Así las encontró Ben, a quien abrumaron con las novedades, las cuales excitaron al muchacho tanto como a ellas: la señorita Celia era la dueña de la casa, vendría a vivir allí y había que poner todo en orden lo antes posible. Cada uno entreveía una hermosa perspectiva: la señora Moss, para quien la vida había sido muy triste durante ese año en que tuvo a su cargo la vieja casa; las pequeñas, quienes habían oído rumores de que enviarían muchos animales, y Ben, que al saber que vendrían un niño y un burro, resolvió que sólo la presencia de su padre lo arrancaría de aquel lugar que comenzaba a tornarse realmente interesante.

—Tengo muchas ganas de ver y oír gritar a los pavos reales. Ella dijo que gritan y que reiremos cuando el viejo Jack rebuzne —exclamó Bab saltando sobre un pie sin poder dominar su impaciencia.

—¿El «faeton» es algún pájaro? Dijo que lo guardarían en la cochera —comentó Betty en tono de interrogación.

—Es un carruaje —explico Ben haciendo unas cabriolas y divertido por la ignorancia de Betty.

—Eso es. Lo busqué en el diccionario. Pero no se dice Phaeton aunque se escriba con p —agregó Bab a quien le gustaba aprovechar cualquier ocasión para formular una regla, sin confesar, por supuesto, que se había roto la cabeza buscando la palabra en la f hasta que una compañera le enseñó cómo se escribía.

—No serás tú quien me dé lecciones a mí sobre clases de carruajes. Además, lo que ahora me interesa sabes es donde pondrán a Lita —exclamó Ben.

—La dejarán en las caballerizas del alcalde hasta que todo esté en orden. Luego tú la traerás aquí. Él mismo vino a decírselo a mamá, asegurándole que podía confiarse en ti, pues ya te habían probado.

Ben no contestó, pero secretamente agradeció a su buena estrella que le hubiese detenido cuando estaba a punto de huir, con lo cual habrá perdido, por desagradecido, todas aquellas nuevas alegrías.

—¡Qué hermoso será ver la casa siempre abierta!… Podremos entrar, ver los cuadros y los libros cuantas veces queramos. Sé que podremos hacerlo porque la señorita Celia es muy buena —comenzó a decir Betty, quien prefería esas cosas a los pavos reales o a los burros.

—Tendrás que aguardar a que te inviten —indicó su madre cerrando detrás de ellas la puerta principal—. Es mejor que recojan los juguetes; a ella no le gustará verlos desparramados por el patio. Ben, si no estás muy cansado podrías pasar el rastrillo mientras yo cierro las persianas. Quiero que todo esté limpio y en orden.
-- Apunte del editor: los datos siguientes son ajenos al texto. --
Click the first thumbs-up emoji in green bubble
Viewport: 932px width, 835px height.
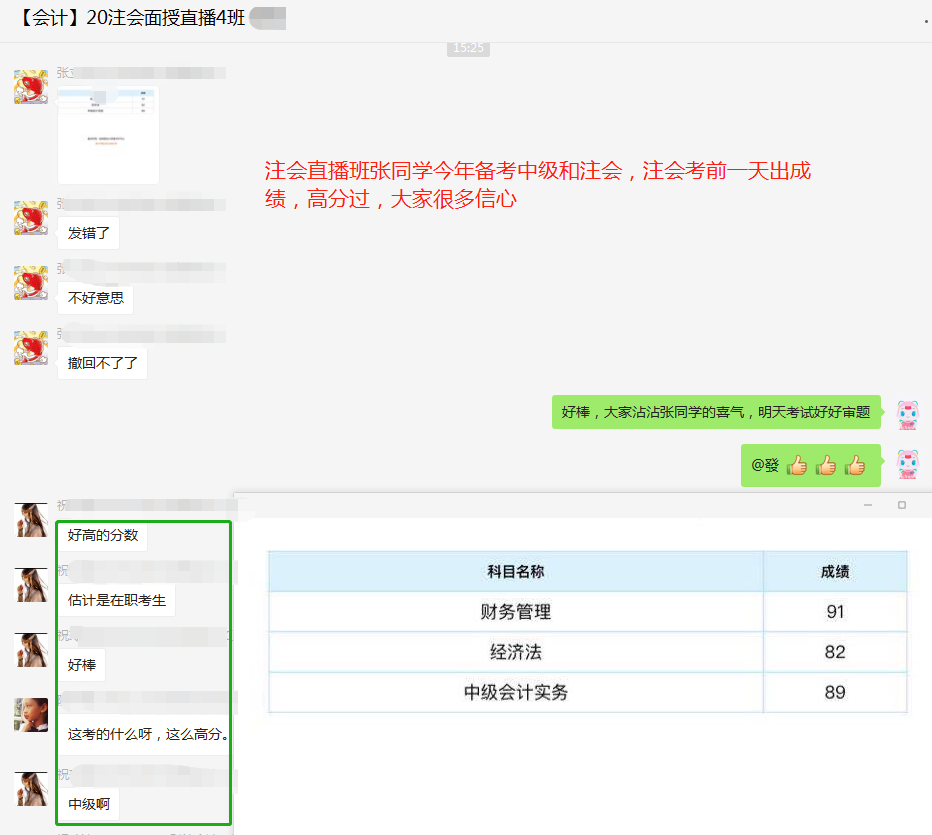pos(795,465)
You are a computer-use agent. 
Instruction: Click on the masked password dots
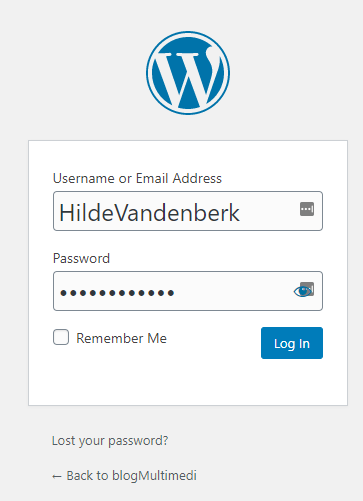click(117, 293)
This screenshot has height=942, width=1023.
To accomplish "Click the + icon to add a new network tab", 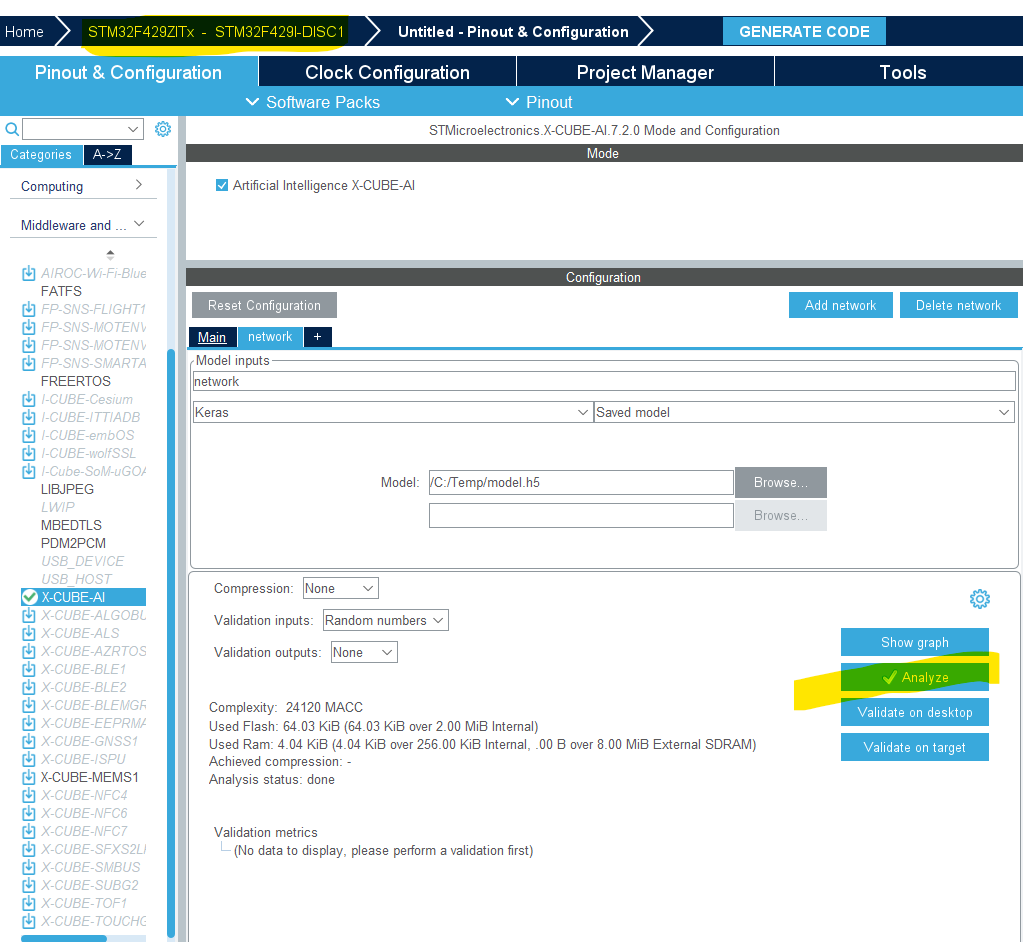I will [x=317, y=337].
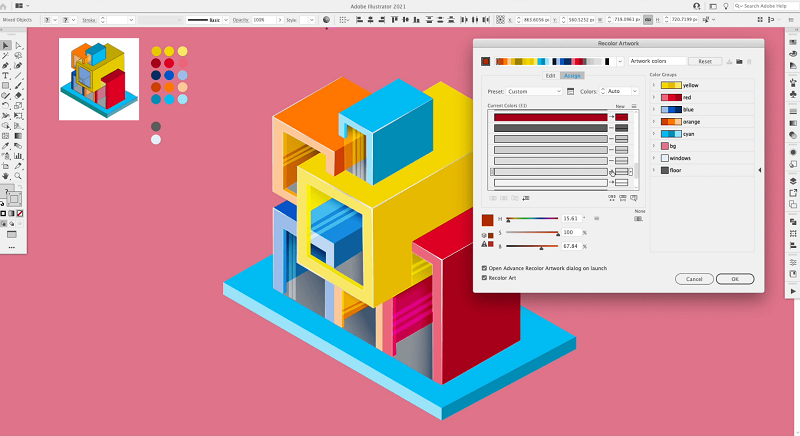The height and width of the screenshot is (436, 800).
Task: Click the Reset button
Action: pyautogui.click(x=704, y=61)
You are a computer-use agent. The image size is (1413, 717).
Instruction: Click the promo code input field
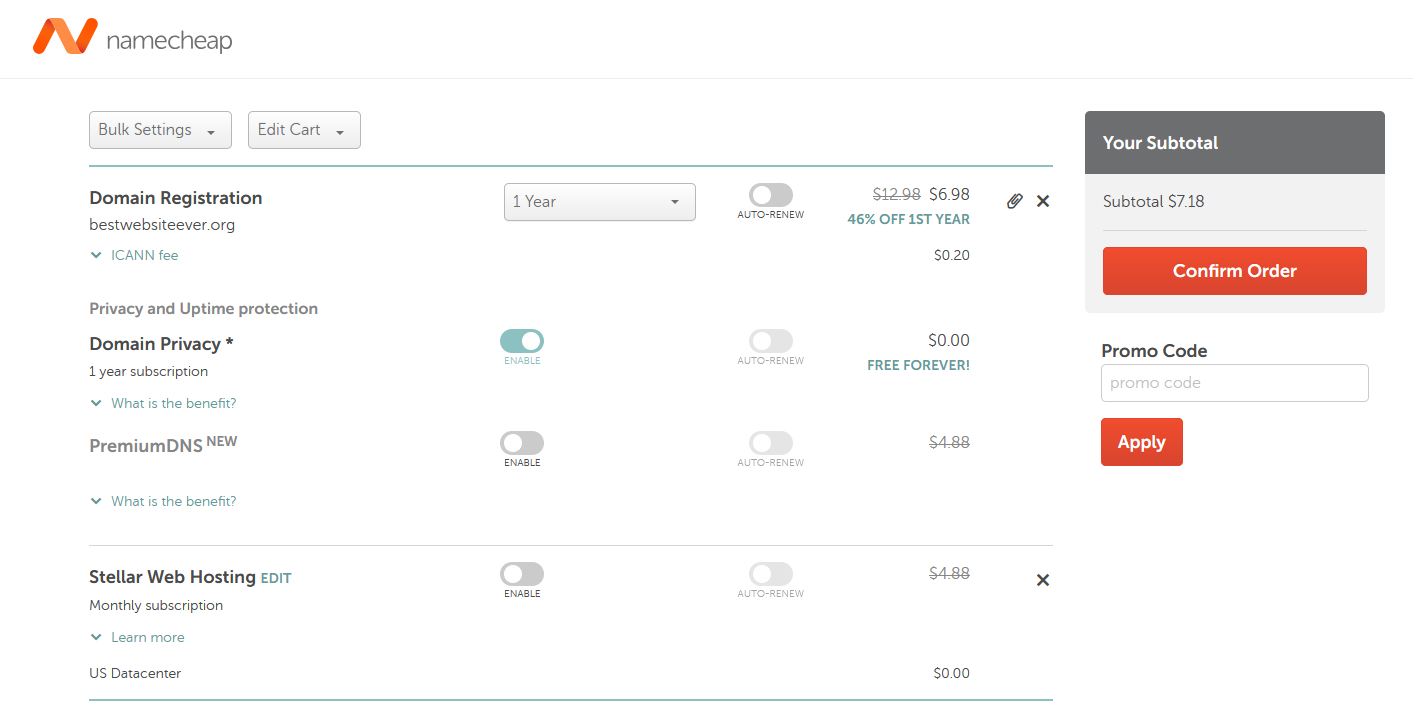pyautogui.click(x=1234, y=383)
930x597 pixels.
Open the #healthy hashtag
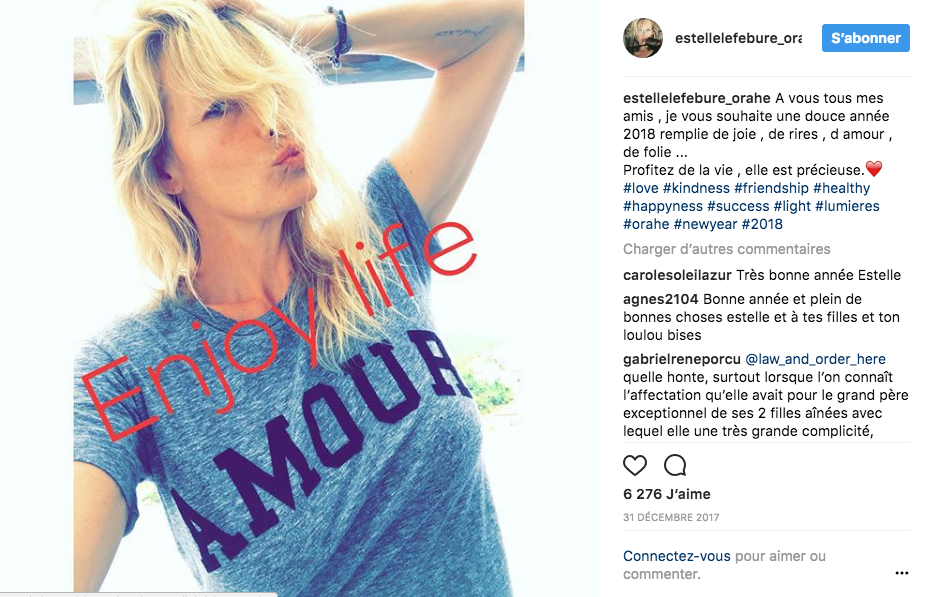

Las pequeñas exhalaron gritos de aflicción y observaron con tristeza el querido «porch», las vueltas de la avenida por donde ellas acostumbraban a correr «mientras el viento silbaba en sus cabellos», como decían los libros de cuentos.

—¿Qué haremos? En el altillo hace calor, el cobertizo es muy pequeño y el patio está siempre lleno de ropas y gallinas. Tendremos que guardar nuestras cosas y no volver a jugar e lamento Bab, trágicamente.

—Quizá Ben pueda construirnos una casita en la huerta —sugirió Betty, quien creía firmemente que Ben era capaz de hacer cualquier cosa.

—No tendrá tiempo. A los muchachos no les gusta hacer casas para las muñecas —rezongo Bab con gesto desconsolado terminando de recoger sus efectos y sus bienes que quedaban sin hogar.

—Ya verás cuán poco nos importará todo esto cuando lleguen cosas nuevas —exclamó alegremente la pequeña Betty quien descubría un rayo de sol en medio de las nubes más negras.